Er is bijzonder weinig literatuur over het beslissingsproces van ongepland zwangere tieners voorhanden. Sóley Bender (2008) wil met haar artikel in het tijdschrift Adolescence een aanzet geven tot verandering. Zij interviewt drie Ijslandse tieners (15, 17 en 20 jaar) gedurende hun zwangerschap en focust tijdens de gesprekken op de wijze waarop het beslissingsproces verlopen is. Deze steekproef is zeer beperkt en bovendien niet representatief, omdat het over meisjes gaat die aanvankelijk de abortusprocedure opstartten en na verloop van tijd beslisten hun zwangerschap uit te dragen. Wellicht volgt slechts een klein percentage van de pubers die zwanger worden, een gelijkaardig traject.
Het durven trotseren van ambivalentie is cruciaal in de beslissing over een ongeplande zwangerschap: ja, maar...Een belangrijke vaststelling van de onderzoekster is dat ambivalentie duidelijk aanwezig is in de verhalen van de meisjes. Zij waardeert dit, net zoals ik zelf zou doen. Toch zijn er in de beschikbare citaten weinig aanwijzingen dat de tieners dit zelf als voordelig zien. Het meisje dat de grootste ambivalentie verwoordt, blijkt het meisje met de meeste blijvende twijfels en bijhorende kopzorgen, ook na de genomen beslissing.
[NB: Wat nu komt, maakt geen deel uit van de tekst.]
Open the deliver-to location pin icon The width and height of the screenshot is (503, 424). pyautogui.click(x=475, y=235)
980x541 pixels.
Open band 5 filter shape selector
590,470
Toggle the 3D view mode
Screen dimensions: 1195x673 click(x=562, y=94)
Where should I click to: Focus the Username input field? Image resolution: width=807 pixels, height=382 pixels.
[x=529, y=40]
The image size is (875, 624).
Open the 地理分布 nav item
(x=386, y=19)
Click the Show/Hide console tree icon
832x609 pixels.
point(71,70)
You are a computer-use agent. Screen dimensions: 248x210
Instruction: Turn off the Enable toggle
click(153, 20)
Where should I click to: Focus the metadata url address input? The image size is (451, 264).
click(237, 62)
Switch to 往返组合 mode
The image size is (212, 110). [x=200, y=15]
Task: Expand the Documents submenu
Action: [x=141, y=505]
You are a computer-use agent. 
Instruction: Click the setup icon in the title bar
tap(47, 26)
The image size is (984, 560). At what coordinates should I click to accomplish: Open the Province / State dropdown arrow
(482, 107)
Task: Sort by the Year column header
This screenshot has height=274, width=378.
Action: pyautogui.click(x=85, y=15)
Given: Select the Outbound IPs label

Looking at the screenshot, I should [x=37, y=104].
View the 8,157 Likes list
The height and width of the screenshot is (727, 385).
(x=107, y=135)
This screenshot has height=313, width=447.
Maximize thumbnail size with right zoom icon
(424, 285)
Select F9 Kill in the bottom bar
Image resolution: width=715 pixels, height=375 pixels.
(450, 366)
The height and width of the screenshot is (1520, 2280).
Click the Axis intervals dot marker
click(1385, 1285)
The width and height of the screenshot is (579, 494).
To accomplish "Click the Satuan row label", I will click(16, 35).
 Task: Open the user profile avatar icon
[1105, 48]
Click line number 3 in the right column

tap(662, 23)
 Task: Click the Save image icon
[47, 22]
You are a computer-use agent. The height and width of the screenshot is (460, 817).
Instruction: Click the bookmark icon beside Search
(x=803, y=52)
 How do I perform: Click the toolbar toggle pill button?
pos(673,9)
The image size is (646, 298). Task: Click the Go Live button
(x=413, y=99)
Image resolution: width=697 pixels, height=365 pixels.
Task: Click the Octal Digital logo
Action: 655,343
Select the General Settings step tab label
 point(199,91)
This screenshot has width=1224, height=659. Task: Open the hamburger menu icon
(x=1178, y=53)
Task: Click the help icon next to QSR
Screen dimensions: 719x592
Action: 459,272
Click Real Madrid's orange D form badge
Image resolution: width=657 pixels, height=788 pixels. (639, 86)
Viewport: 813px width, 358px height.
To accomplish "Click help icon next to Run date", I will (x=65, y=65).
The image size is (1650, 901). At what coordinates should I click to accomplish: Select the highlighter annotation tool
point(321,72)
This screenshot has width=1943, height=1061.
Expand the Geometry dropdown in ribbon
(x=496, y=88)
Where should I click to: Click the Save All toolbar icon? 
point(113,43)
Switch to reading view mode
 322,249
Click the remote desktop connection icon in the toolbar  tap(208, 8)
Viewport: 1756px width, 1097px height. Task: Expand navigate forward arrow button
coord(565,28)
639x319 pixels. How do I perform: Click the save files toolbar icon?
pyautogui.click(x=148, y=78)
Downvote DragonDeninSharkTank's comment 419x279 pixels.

Dat dit voortdurend overwegen van verschillende scenario's een teken van volwassenheid is, is ook mijn mening. De auteur poneert deze echter als een vaststaand feit, wat ik te ver vind gaan en wat mijns inziens niet volledig recht doet aan de verhalen van de aanstaande moeders.
In de lijn van deze vooringenomenheid lees ik in het artikel een verschil in waardering van de verschillende beslissingsprocessen. Het jongste meisje dat zich vooral laat leiden door afkeer van abortus en die er naar uitkijkt om een kind te hebben dat van haar is, wordt geschetst als een puber op zoek naar 'bezit'. In deze omschrijving lees ik een wijdverspreide veroordeling van sommige beweegredenen van tieners om hun zwangerschap uit te dragen. Zelden wordt vermoed dat het voor een zeer jonge tiener moeilijk is met een volwassene te praten of om haar gevoelens genuanceerd te verwoorden. Tot nog toe is het nergens bewezen dat de inborst van zeer jonge tienermoeders en oudere moeders fundamenteel verschillend is.
Een laatste opmerking over ambivalentie: dat deze centraal staat in de verhalen van de drie tieners spreekt voor zich omdat ze een shift gemaakt hebben in hun keuze. Wellicht is deze ambivalentie minder aanwezig bij de doorsnee zwangere tiener. De auteur vindt dit een spijtige zaak en vraagt welzijnswerkers om het overwegen van verschillende scenario's te stimuleren. Opnieuw deel ik haar mening, maar dan wel vanuit ervaring en intuïtie en niet vanuit zogenaamd wetenschappelijke bewijsvoering.
Uit de interviews blijkt tevens dat de eigen moeders van de meisjes een belangrijke rol spelen in het beslissingsproces van de zwangeren, veel meer dan de toekomstige vaders. De tieners voelen onbewust aan dat ze vooral steun bij hun ouders zullen (moeten) zoeken en passen hun denken over de zwangerschap hieraan aan (Bender, 2008). Dit is een belangrijke bevinding voor hulpverleners die geconsulteerd worden tijdens een beslissingsproces. Het doel van de gesprekken moet niet zijn om meisjes te stimuleren tot een onafhankelijke keuze. Eerder zouden de begeleiders moeten streven naar bewustwording bij de meisjes van wie de meest invloedrijke personen zijn in hun leven en hoe ze de invloed van deze personen beleven. Niemand kan een beslissing alleen maken, altijd wordt er rekening gehouden met derden. Dat is geen schande. Het is integendeel onvermijdbaar. Heel belangrijk is dat een jongere (en een volwassene) zich tegenover die invloed leert verhouden.
Dit artikel vormt een beloftevolle aanzet tot het stoferen van een onderbestudeerd studiedomein.
Bender, S.S. (2008). Three Cases of Adolescent Childbearing Decision-Making: The Importance of Ambivalence. Adolescence, 43 (172): 861-79.